Experiments are probably the weakest point of this paper. The 'Bayesian GAN'
is a toy and the classification setup is artificial; supervised learning is
not why people care about GANs. The symbol generation RNN is not
evaluated against any other methods and it's not clear it works
particularly well. The Lotka-Volterra simulation is the most
compelling; although the model has few parameters and no latent
variables, it nicely motivates the notion of implicit models and shows
clear improvement on the (ABC) state of the art.
Overall there are no groundbreaking results, and much of this
machinery could be quite tricky to get working in practice (as with
vanilla GANS). I wish the experiments were more compelling.

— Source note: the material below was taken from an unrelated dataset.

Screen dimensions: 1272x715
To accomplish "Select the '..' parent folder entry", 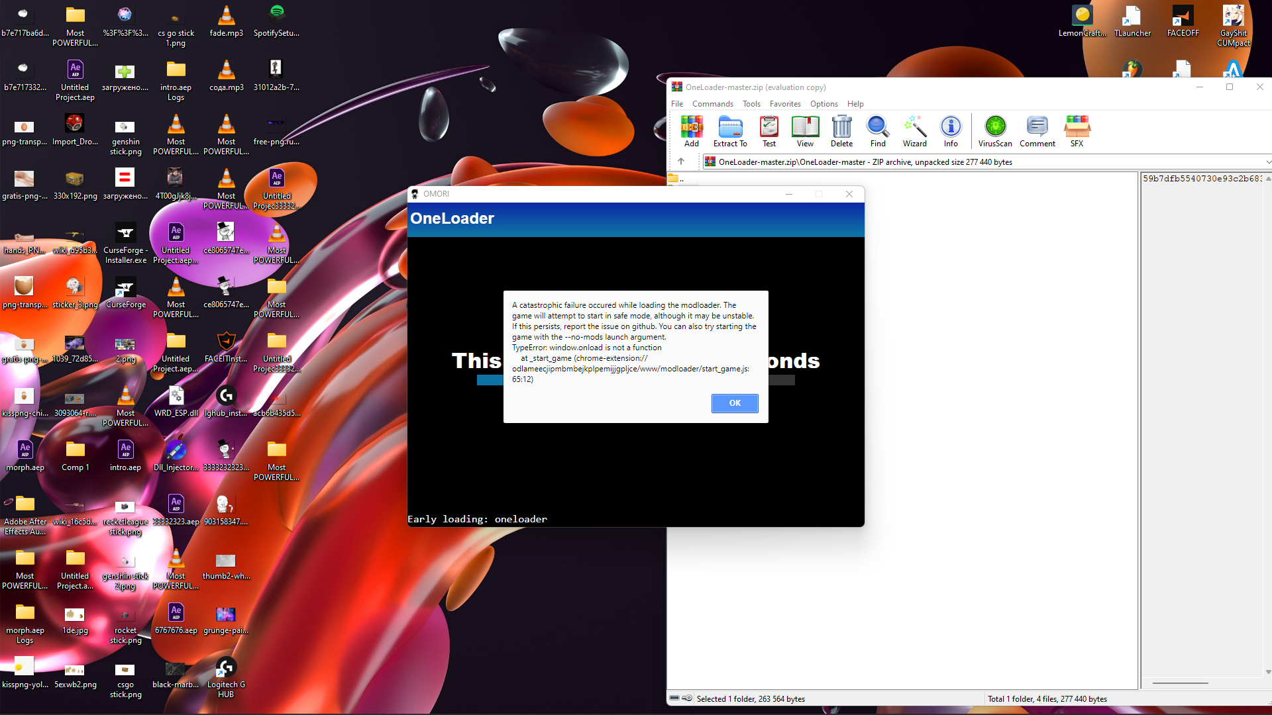I will click(681, 178).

But the approach seems general and powerful, with the
potential to open up entire new classes of models to effective
Bayesian inference, and the formulation in this paper will likely be
useful to many reasearchers as they begin to flesh it out. For that
reason I think this paper is a valuable contribution.
Misc comments and questions:
Lotka-Volterra model: I'm not sure the given eqns (ln 103) are
correct. Shouldn't the Beta_3 be added, not subtracted, to model the
predator birth rate? As written, dx_2/dt is always negative in
expectation which seems wrong. Also Beta_2 is serving double duty as
the predator *and* prey death rate, is this intentional? Most sources
(including the cited Papamakarios and Murray paper) seem to use four
line 118: "We described two classes of implicit models" but I only see
line 146: "log empirical log q(x_n)" is redundant
Suppose we have an implicit model, but want to use an explicit
variational approximation (for example the mean-field Gaussian in the
Lotka-Volterra experiment). Is there any natural way to exploit the
explicit variational density for faster inference?
Subtracting the constant log q(x) from the ELBO means the ratio
objective (4) no longer yields a lower bound to the true model
evidence; this should probably be noted somewhere. Is there an
principled interpretation of the quantity (4)? It is a lower bound on
log p(x)/q(x), which (waving hands) looks like an estimate of the
negative KL divergence between the model and empirical distribution --
maybe this is useful for model criticism?
Thank you for an interesting read.
This paper proposed a hierarchical probabilistic model using implicit distributions. To perform posterior inference the authors also proposed a variational method based on GAN-related density ratio estimation techniques. The proposed method is evaluated with a number of different tasks including ABC, supervised learning and generative modeling.
I like the idea in general but I think there are a few points that need to be made clearer.
1. How is your method related to AVB  and ALI ? I can see these connections, but not all the readers you're targeting could see it easily.
2. In the AVB paper they mentioned a crucial trick (adaptive contrast) to improve the density ratio estimations in high dimensions. You only did a toy case (2D linear regression) to demonstrate the stability of your method, and your findings are essentially the same as in the toy example in the AVB paper (naive density ratio estimation works well in low dimensional case). It would be better if you could provide an analysis in high dimensional case, e.g. your BNN example.
3. Hinge loss: why the optimal r is the log ratio?
4. Generating discrete data: yes using r(x, w) instead of r(x) could provide gradients, however this means you need to input w to the discriminator network as well. Usually you need quite a deep (and wide) neural network to generate realistic data so I presume w could be of very high dimensions. How scalable is your approach here?
5. I'm a bit worried about no quantitative results for the sequence generation part. I think it's not a good practice for just including generative samples and letting the readers judge the fidelity.
In summary I think this paper is borderline. I would be happy to see clarifications if the authors think I've missed some important points.